Exercise directions:
Look below for the lines from the one with "Open 查找我的设备 via its person icon" to the one with "Open the status tray showing 12:30", and copy exactly those lines, both ends included.

Extracted entries:

········

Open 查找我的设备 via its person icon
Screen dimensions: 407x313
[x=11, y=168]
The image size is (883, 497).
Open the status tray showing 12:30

········

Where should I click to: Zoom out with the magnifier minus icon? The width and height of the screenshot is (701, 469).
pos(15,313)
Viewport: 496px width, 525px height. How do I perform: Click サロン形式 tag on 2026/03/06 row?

········

Exercise response:
Open 查找我的设备 via its person icon
Screen dimensions: 407x313
[x=11, y=168]
The image size is (883, 497).
Open the status tray showing 12:30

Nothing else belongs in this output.